Abundó que en muchos casos es claro cómo se tuvieron programas democráticos que en su inicio crearon grandes expectativas, pero la élite decidió quedarse en el poder, como en Nicaragua, Ecuador, Venezuela y otros.

Asimismo están los casos de una élite que está afectada por la corrupción, como lo mostro recientemente el “caso Odebrecht”, ya que este es uno de los problemas que más afecta a la región.

Criticó que desde Europa se hayan conformado con mandar misiones de observación electoral y no decir cuando las cosas están mal hechas, en una actitud tímida basada en la no intervención de los países, pero que ha generado silencio ante las irregularidades democráticas, principalmente en Venezuela.

Agregó que en ese sentido no le sorprende que ganen personas como Jair Bolsonaro en Brasil, ya que si la gente dice que los problemas son los políticos y se presenta un candidato que dice no serlo y que corregirá lo hecho por las élites.

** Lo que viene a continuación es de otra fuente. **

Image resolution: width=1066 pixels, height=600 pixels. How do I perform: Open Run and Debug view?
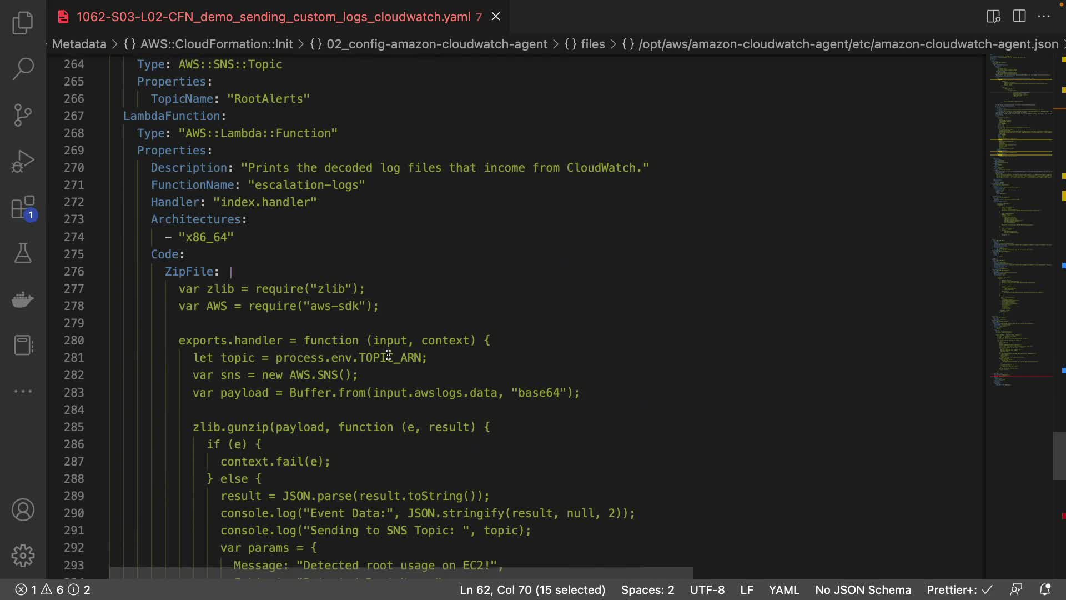(x=23, y=162)
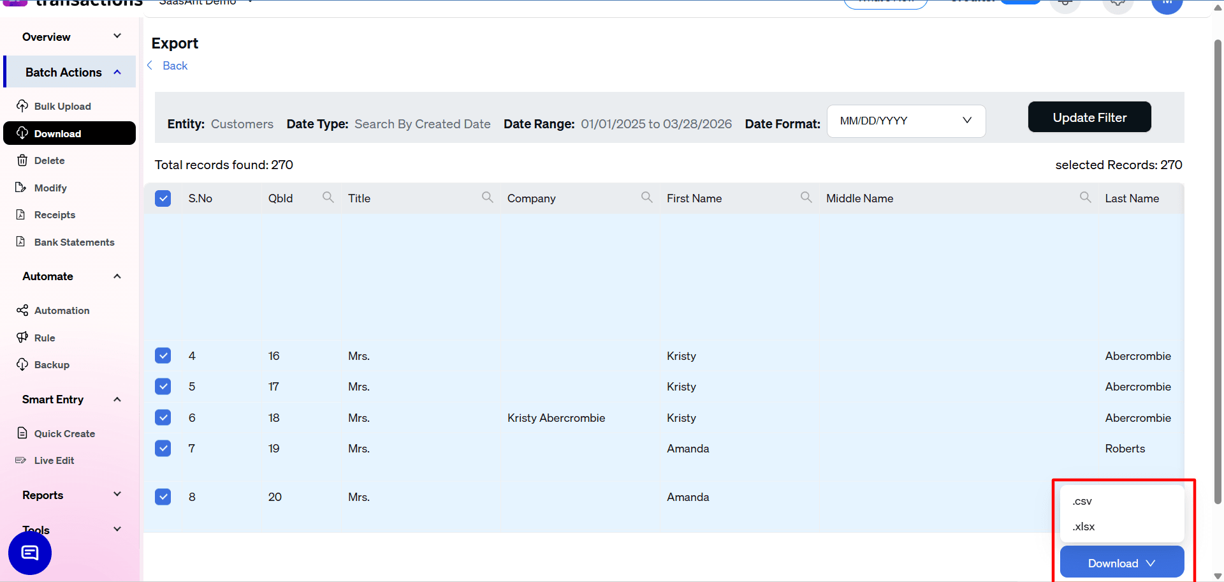
Task: Uncheck the row for record 8
Action: pos(163,496)
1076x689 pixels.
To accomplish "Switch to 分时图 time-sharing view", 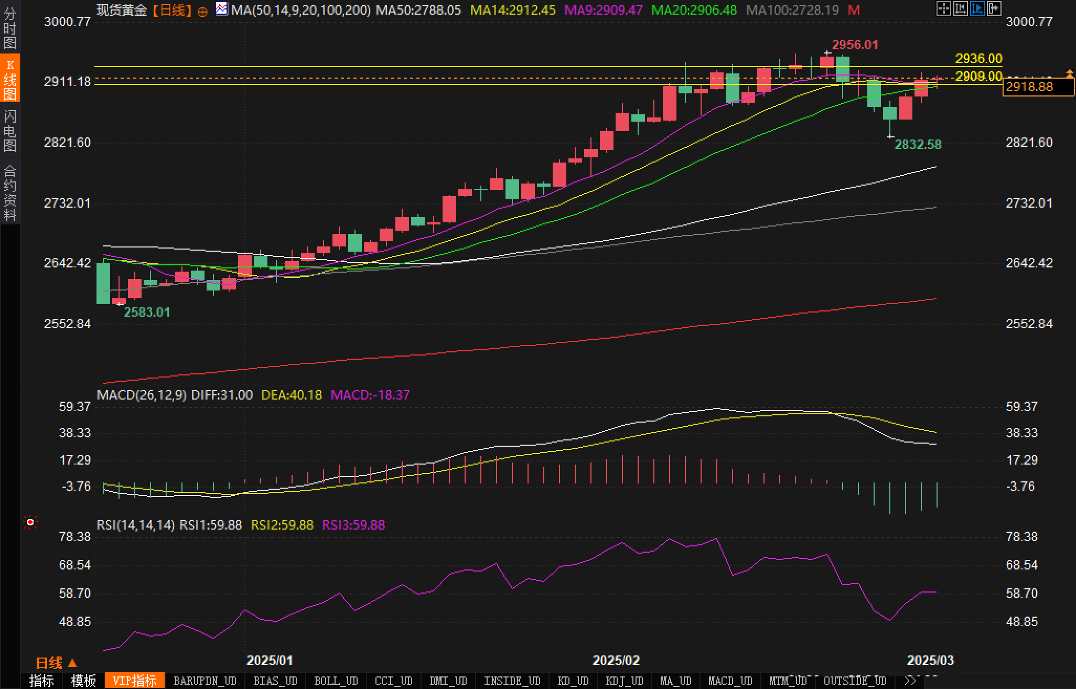I will click(10, 28).
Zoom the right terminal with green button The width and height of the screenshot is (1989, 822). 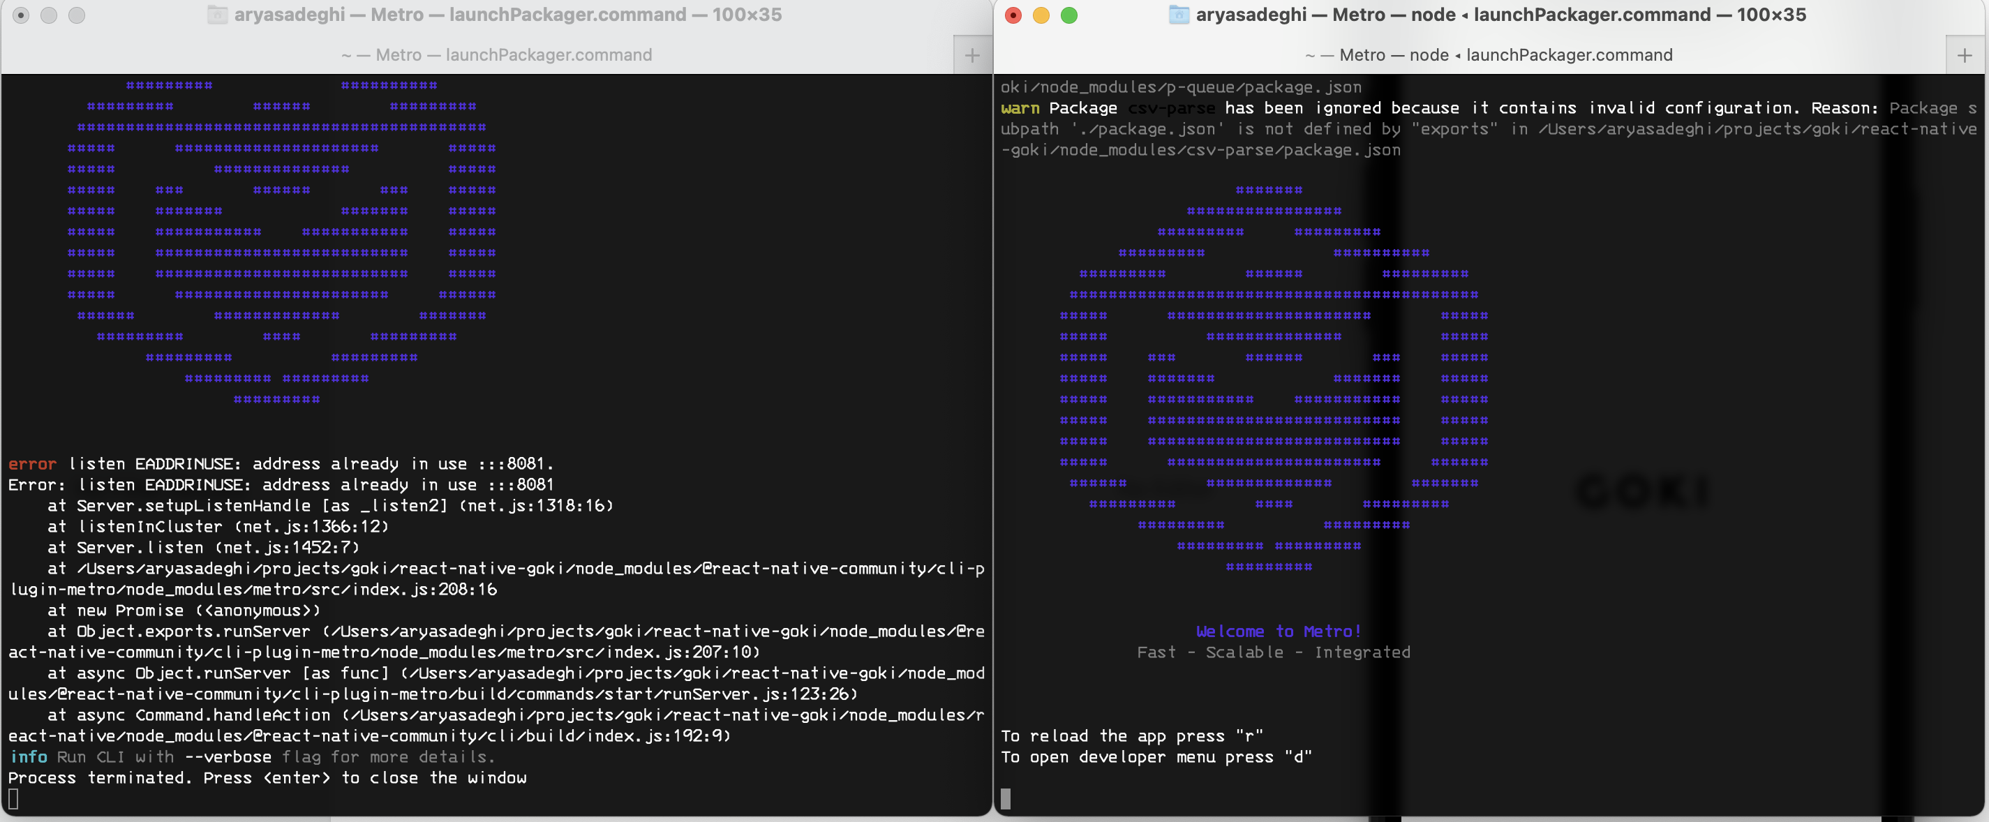point(1069,15)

Refirió que a pesar de eso, tanto Bolsonaro como Andrés Manuel López Obrador en México, “no tienen posibilidad de dar solución a los problemas de sus países”, ambos con problemas de corrupción y fuerte desigualdad.

Aclaró que mientras López Obrador “tendrá una luna de miel más duradera” para tratar de reducir la violencia en México, en Brasil el riesgo de que en menos tiempo a Bolsonaro le salga la gente a protestar a las calles por no resolver los problemas económicos.